Could you print all the entries exactly?

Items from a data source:
^^^^^^^^
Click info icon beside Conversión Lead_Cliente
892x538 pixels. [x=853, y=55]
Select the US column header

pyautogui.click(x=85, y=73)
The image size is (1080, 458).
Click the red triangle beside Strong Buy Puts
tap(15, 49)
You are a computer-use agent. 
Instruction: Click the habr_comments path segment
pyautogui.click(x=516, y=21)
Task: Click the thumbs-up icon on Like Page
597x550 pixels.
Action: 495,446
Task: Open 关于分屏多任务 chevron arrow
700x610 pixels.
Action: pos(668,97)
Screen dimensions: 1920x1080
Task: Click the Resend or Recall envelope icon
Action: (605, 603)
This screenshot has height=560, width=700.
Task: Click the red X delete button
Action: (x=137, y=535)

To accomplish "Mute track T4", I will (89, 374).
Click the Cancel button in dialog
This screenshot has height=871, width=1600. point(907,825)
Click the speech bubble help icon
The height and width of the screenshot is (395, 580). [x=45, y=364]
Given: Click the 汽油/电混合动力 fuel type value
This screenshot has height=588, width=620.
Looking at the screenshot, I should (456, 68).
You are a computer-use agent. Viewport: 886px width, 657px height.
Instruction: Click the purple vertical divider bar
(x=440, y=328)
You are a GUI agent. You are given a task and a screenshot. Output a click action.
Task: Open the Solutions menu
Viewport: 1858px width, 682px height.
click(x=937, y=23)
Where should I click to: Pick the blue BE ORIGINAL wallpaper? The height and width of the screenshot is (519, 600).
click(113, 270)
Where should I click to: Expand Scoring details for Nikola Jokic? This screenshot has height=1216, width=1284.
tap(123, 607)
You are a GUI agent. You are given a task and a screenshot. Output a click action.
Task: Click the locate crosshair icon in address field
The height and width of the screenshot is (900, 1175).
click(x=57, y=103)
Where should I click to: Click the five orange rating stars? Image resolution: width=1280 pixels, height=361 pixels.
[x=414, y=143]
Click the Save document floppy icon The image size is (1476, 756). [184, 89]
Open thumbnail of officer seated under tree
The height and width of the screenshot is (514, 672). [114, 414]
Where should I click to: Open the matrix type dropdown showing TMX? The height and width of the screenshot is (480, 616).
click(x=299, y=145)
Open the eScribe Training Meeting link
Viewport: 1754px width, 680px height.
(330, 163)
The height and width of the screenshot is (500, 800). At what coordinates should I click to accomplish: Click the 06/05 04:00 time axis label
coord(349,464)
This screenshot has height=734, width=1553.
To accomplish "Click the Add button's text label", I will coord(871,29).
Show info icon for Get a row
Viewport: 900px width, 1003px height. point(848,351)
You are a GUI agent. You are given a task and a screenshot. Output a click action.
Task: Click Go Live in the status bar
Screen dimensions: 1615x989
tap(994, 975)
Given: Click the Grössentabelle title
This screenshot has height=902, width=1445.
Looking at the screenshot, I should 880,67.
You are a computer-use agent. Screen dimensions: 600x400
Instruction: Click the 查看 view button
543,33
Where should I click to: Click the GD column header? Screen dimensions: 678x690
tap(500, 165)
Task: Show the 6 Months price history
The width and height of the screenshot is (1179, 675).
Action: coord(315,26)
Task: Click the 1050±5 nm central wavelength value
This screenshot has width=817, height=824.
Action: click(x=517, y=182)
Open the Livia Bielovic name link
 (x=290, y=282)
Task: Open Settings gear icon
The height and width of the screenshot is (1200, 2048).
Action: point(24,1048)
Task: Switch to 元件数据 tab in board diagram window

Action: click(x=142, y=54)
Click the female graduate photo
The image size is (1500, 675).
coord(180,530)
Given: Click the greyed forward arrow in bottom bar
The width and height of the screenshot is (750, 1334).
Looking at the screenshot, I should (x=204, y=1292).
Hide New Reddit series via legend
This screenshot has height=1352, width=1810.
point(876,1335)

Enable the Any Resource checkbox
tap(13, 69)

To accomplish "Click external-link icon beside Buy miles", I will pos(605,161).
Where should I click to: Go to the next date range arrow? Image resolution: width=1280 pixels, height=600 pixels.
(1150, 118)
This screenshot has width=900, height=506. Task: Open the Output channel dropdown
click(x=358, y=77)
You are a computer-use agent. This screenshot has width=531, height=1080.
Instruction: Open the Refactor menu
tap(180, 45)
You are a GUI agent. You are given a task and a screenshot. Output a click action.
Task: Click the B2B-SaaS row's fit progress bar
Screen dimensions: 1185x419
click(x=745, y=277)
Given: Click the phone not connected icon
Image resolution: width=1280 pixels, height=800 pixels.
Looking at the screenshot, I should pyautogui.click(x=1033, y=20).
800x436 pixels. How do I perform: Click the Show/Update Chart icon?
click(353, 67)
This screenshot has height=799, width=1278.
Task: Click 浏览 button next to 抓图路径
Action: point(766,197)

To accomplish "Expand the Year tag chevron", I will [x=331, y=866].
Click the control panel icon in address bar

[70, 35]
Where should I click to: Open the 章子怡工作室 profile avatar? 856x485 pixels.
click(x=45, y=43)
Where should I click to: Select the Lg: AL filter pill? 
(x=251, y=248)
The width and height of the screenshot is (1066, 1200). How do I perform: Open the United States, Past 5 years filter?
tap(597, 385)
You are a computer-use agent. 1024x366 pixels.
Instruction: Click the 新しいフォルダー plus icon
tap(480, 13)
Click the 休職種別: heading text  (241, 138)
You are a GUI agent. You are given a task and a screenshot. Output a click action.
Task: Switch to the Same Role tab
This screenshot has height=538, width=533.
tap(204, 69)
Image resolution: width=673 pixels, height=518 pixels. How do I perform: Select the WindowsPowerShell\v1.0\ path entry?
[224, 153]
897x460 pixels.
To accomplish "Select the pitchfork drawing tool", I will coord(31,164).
^^^^^^^^
◆ Output for this exercise
Click info icon beside Conversión Lead_Cliente
892x538 pixels. [x=853, y=55]
Select the US column header

pyautogui.click(x=85, y=73)
The image size is (1080, 458).
Click the red triangle beside Strong Buy Puts
tap(15, 49)
You are a computer-use agent. 
Instruction: Click the habr_comments path segment
pyautogui.click(x=516, y=21)
Task: Click the thumbs-up icon on Like Page
597x550 pixels.
Action: 495,446
Task: Open 关于分屏多任务 chevron arrow
700x610 pixels.
Action: pos(668,97)
Screen dimensions: 1920x1080
Task: Click the Resend or Recall envelope icon
Action: (605, 603)
This screenshot has height=560, width=700.
Task: Click the red X delete button
Action: (x=137, y=535)

To accomplish "Mute track T4", I will (89, 374).
Click the Cancel button in dialog
This screenshot has height=871, width=1600. point(907,825)
Click the speech bubble help icon
The height and width of the screenshot is (395, 580). [x=45, y=364]
Given: Click the 汽油/电混合动力 fuel type value
This screenshot has height=588, width=620.
Looking at the screenshot, I should (456, 68).
You are a computer-use agent. Viewport: 886px width, 657px height.
Instruction: Click the purple vertical divider bar
(x=440, y=328)
You are a GUI agent. You are given a task and a screenshot. Output a click action.
Task: Open the Solutions menu
Viewport: 1858px width, 682px height.
click(x=937, y=23)
Where should I click to: Pick the blue BE ORIGINAL wallpaper? The height and width of the screenshot is (519, 600).
click(113, 270)
Where should I click to: Expand Scoring details for Nikola Jokic? This screenshot has height=1216, width=1284.
tap(123, 607)
You are a GUI agent. You are given a task and a screenshot. Output a click action.
Task: Click the locate crosshair icon in address field
The height and width of the screenshot is (900, 1175).
click(x=57, y=103)
Where should I click to: Click the five orange rating stars? Image resolution: width=1280 pixels, height=361 pixels.
[x=414, y=143]
Click the Save document floppy icon The image size is (1476, 756). [184, 89]
Open thumbnail of officer seated under tree
The height and width of the screenshot is (514, 672). [114, 414]
Where should I click to: Open the matrix type dropdown showing TMX? The height and width of the screenshot is (480, 616).
click(x=299, y=145)
Open the eScribe Training Meeting link
Viewport: 1754px width, 680px height.
(330, 163)
The height and width of the screenshot is (500, 800). At what coordinates should I click to accomplish: Click the 06/05 04:00 time axis label
coord(349,464)
This screenshot has height=734, width=1553.
To accomplish "Click the Add button's text label", I will coord(871,29).
Show info icon for Get a row
Viewport: 900px width, 1003px height. point(848,351)
You are a GUI agent. You are given a task and a screenshot. Output a click action.
Task: Click Go Live in the status bar
Screen dimensions: 1615x989
tap(994, 975)
Given: Click the Grössentabelle title
This screenshot has height=902, width=1445.
Looking at the screenshot, I should 880,67.
You are a computer-use agent. Screen dimensions: 600x400
Instruction: Click the 查看 view button
543,33
Where should I click to: Click the GD column header? Screen dimensions: 678x690
tap(500, 165)
Task: Show the 6 Months price history
The width and height of the screenshot is (1179, 675).
Action: coord(315,26)
Task: Click the 1050±5 nm central wavelength value
This screenshot has width=817, height=824.
Action: click(x=517, y=182)
Open the Livia Bielovic name link
 (x=290, y=282)
Task: Open Settings gear icon
The height and width of the screenshot is (1200, 2048).
Action: point(24,1048)
Task: Switch to 元件数据 tab in board diagram window

Action: click(x=142, y=54)
Click the female graduate photo
The image size is (1500, 675).
coord(180,530)
Given: Click the greyed forward arrow in bottom bar
The width and height of the screenshot is (750, 1334).
Looking at the screenshot, I should (x=204, y=1292).
Hide New Reddit series via legend
This screenshot has height=1352, width=1810.
point(876,1335)

Enable the Any Resource checkbox
tap(13, 69)

To accomplish "Click external-link icon beside Buy miles", I will pos(605,161).
Where should I click to: Go to the next date range arrow? Image resolution: width=1280 pixels, height=600 pixels.
(1150, 118)
This screenshot has width=900, height=506. Task: Open the Output channel dropdown
click(x=358, y=77)
You are a computer-use agent. This screenshot has width=531, height=1080.
Instruction: Open the Refactor menu
tap(180, 45)
You are a GUI agent. You are given a task and a screenshot. Output a click action.
Task: Click the B2B-SaaS row's fit progress bar
Screen dimensions: 1185x419
click(x=745, y=277)
Given: Click the phone not connected icon
Image resolution: width=1280 pixels, height=800 pixels.
Looking at the screenshot, I should pyautogui.click(x=1033, y=20).
800x436 pixels. How do I perform: Click the Show/Update Chart icon?
click(353, 67)
This screenshot has height=799, width=1278.
Task: Click 浏览 button next to 抓图路径
Action: point(766,197)

To accomplish "Expand the Year tag chevron", I will [x=331, y=866].
Click the control panel icon in address bar

[70, 35]
Where should I click to: Open the 章子怡工作室 profile avatar? 856x485 pixels.
click(x=45, y=43)
Where should I click to: Select the Lg: AL filter pill? 
(x=251, y=248)
The width and height of the screenshot is (1066, 1200). How do I perform: Open the United States, Past 5 years filter?
tap(597, 385)
You are a computer-use agent. 1024x366 pixels.
Instruction: Click the 新しいフォルダー plus icon
tap(480, 13)
Click the 休職種別: heading text  (241, 138)
You are a GUI agent. You are given a task and a screenshot. Output a click action.
Task: Switch to the Same Role tab
This screenshot has height=538, width=533.
tap(204, 69)
Image resolution: width=673 pixels, height=518 pixels. How do I perform: Select the WindowsPowerShell\v1.0\ path entry?
[224, 153]
897x460 pixels.
To accomplish "Select the pitchfork drawing tool", I will coord(31,164).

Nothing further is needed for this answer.